The route of the line between Paddington and Bayswater (opened in 1868) necessitated the demolition of 23 and 24 Leinster Gardens, situated on a long, upmarket terrace of five story houses, and it was decided to build a 5ft-thick facade which matched the houses either side of the break. The ensuing gap behind the facade left a stretch of railway track open to the elements, which proved to be a handy place for passing locomotives to ‘vent’ off – venting was an essential means of keeping the underground tunnels clear of smoke and steam. The original locomotives on the Metropolitan and District Line were powered by steam, and although they were fitted with condensers, engines still needed open air stretches of track to disperse the fumes. But it was to no avail for after this stretch was built there was no more approval for cut and cover and all future lines had to be deep bored tunnels – The “Tube” had arrived.

23/24 Leinster Gardens, the back of the “fake house”

Finally we pull into our next station Paddington Circle Line Platform originally called Praed Street to distinguish it from our starting point at Platform 16 at the rear of Paddington Station.

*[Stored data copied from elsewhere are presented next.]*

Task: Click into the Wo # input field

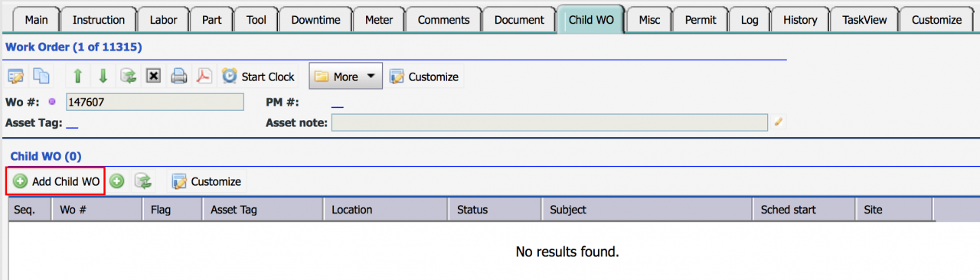Action: point(155,103)

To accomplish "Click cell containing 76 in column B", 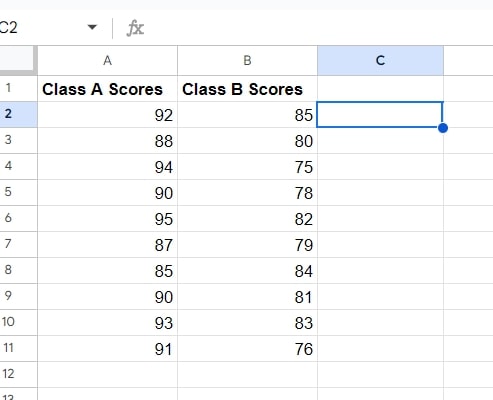I will pos(247,349).
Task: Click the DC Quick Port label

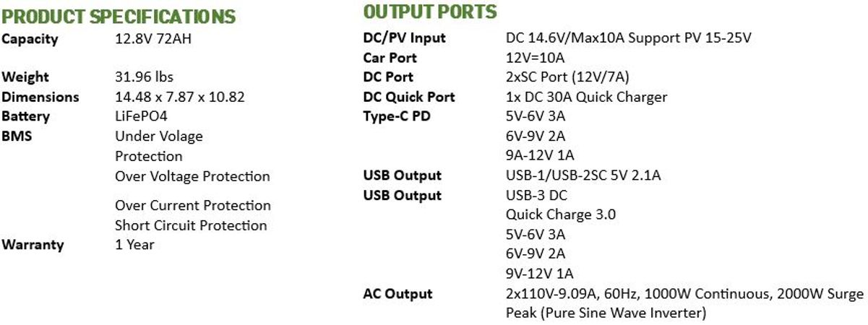Action: 409,97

Paddington Circle Line Station

We have now completed one of the World’s Great Railway Journeys. We have traveled on the first underground Metro line ever and seen 27 Underground Stations dating from 1863 onward; we have seen 13 Mainline Stations and had a unique insight into the first Mega City of the modern era and its development from a fortified Roman Colony. In the process we have had an insight into our modern world and the technologies and achievements which were the “Industrial Revolution” the catalyst for the most intense period of human development ever in history. We have done this and seen what makes a city on the scale of London possible and still not we have not seen London’s oldest railway station, London Bridge, nor its largest Waterloo. We have also seen a line which reflects the diversity, complexity and challenge of being a Great World City. We have passed through Moorgate and King’s Cross, the sites of the Underground’s worst disasters and over the sites of two of the four suicide bombings of 7th July 2005 which were Britain’s worst mass murders of civilians in peace time.

The Circle Line is pure Victorian Engineering from a different era built by competing private companies and would not be built today. However like the rest of the Underground it gives a complexity and texture to London and has the great advantage that it is fully paid for. It is quiet simply the most iconic of London Underground Lines and the one which defines London in the mind of natives and visitors alike.

Its Victorian engineering and complexity are not without problems. Orbital routes have an intrinsic timetabling robustness problem. The trains are constantly “in orbit” so there is little scope for “recovery time” if they are delayed. A single delay can have long lasting knock on effects and be much more disruptive than on a non-orbital railway. Recovery time can be created by timetabling for longer stops at some stations but this increases journey times and reduces train frequency.

The end of a Great Journey – Paddington District and Circle Line Underground Station

Furthermore as Hammersmith and City, Edgware Road Branch, District and Metropolitan Line trains also operate over the “Circle” it has an operational complexity and is often hit by the knock on effect of problems on other lines. Asset failures are not infrequent and also affect robustness. In addition because of the age step free access is poor excluding not just mobility impaired customers but families and those with luggage. This is a pity and these stations would be the easiest to provide such access due to their shallowness and layout. This is a major issue particularly at interfaces with mainline stations where passengers have heavy luggage.

Squaring the Circle

These problems are acknowledged and there are programmes and proposals in place to tackle them, albeit not as fast as most passengers would like but as the history has shown Nirvana on the Circle Line has always been a journey, never a destination! Meanwhile enjoy and experience this most iconic and charming underground lines, a unique part of the fabric of London and of the history of transport, the world’s first Metro and the daddy of them all, The Great Circle Line Journey.